====== Raw data ======

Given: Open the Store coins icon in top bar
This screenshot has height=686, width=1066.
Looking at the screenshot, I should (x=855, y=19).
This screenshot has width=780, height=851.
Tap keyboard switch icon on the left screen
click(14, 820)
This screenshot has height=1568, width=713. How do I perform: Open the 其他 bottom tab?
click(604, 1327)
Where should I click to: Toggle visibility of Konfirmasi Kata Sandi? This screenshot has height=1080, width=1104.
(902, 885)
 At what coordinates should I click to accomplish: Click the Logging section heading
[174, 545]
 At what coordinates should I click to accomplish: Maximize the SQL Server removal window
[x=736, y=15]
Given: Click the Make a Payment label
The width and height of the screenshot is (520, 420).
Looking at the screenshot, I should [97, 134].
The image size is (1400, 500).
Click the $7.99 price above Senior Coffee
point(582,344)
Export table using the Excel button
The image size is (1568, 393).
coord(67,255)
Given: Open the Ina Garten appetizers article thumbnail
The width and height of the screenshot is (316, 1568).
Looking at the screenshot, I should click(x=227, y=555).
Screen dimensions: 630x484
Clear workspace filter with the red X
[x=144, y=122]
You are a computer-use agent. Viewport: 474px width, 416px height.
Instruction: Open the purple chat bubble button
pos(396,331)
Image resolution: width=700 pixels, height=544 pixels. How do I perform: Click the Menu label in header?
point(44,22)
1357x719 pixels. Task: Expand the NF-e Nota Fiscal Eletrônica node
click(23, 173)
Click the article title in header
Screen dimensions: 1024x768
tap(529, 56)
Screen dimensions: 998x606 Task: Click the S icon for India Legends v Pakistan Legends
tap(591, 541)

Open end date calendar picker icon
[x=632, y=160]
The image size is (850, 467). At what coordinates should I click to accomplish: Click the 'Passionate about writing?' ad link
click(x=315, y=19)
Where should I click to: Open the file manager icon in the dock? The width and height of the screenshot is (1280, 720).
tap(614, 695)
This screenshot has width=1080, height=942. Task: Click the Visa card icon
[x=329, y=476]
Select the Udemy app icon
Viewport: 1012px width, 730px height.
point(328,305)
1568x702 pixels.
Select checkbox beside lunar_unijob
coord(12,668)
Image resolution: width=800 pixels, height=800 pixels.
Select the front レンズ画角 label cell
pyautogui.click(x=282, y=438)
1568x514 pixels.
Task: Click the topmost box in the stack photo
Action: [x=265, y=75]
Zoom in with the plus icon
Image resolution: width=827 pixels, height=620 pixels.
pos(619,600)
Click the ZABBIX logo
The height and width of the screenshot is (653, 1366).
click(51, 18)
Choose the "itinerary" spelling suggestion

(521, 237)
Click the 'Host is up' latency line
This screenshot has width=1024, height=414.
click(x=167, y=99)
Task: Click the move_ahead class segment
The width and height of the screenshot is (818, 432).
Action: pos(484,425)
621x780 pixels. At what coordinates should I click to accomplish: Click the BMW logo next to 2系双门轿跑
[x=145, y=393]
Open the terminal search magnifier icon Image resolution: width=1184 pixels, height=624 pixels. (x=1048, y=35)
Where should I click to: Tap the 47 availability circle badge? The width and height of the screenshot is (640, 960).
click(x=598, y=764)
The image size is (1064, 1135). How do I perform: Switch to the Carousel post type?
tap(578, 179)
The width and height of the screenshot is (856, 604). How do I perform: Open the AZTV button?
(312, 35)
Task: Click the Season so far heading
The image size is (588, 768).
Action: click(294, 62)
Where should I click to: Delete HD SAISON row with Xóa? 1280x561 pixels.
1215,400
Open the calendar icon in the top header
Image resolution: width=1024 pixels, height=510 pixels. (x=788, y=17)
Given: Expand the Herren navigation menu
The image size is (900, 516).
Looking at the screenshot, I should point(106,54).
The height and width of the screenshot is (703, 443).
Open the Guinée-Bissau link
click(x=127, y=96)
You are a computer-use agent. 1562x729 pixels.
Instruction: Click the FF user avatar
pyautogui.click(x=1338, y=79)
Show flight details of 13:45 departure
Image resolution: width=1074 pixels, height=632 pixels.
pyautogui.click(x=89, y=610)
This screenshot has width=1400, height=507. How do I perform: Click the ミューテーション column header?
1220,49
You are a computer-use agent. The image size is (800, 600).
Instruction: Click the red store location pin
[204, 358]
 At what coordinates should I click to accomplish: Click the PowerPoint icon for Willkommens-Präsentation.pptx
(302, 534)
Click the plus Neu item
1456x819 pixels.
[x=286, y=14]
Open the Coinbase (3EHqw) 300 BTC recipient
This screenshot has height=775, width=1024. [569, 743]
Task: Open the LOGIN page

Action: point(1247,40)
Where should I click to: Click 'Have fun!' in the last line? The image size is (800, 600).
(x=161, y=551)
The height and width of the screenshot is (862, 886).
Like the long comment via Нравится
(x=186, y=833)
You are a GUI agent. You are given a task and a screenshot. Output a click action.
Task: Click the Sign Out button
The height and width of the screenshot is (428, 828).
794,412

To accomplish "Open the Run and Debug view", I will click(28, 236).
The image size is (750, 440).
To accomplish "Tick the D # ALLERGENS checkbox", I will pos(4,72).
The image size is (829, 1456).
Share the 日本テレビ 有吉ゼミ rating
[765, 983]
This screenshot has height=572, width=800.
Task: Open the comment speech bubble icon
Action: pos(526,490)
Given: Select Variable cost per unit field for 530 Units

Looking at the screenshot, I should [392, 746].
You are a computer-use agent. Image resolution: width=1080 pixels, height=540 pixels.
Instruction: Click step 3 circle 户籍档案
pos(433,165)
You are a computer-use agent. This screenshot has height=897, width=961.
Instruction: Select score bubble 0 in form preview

======

- _Aim of the exercise_
Using the listing, filter for "article" and return the matching lines.

- _Result of the exercise_
Given: Open the Ina Garten appetizers article thumbnail
Click the article title in header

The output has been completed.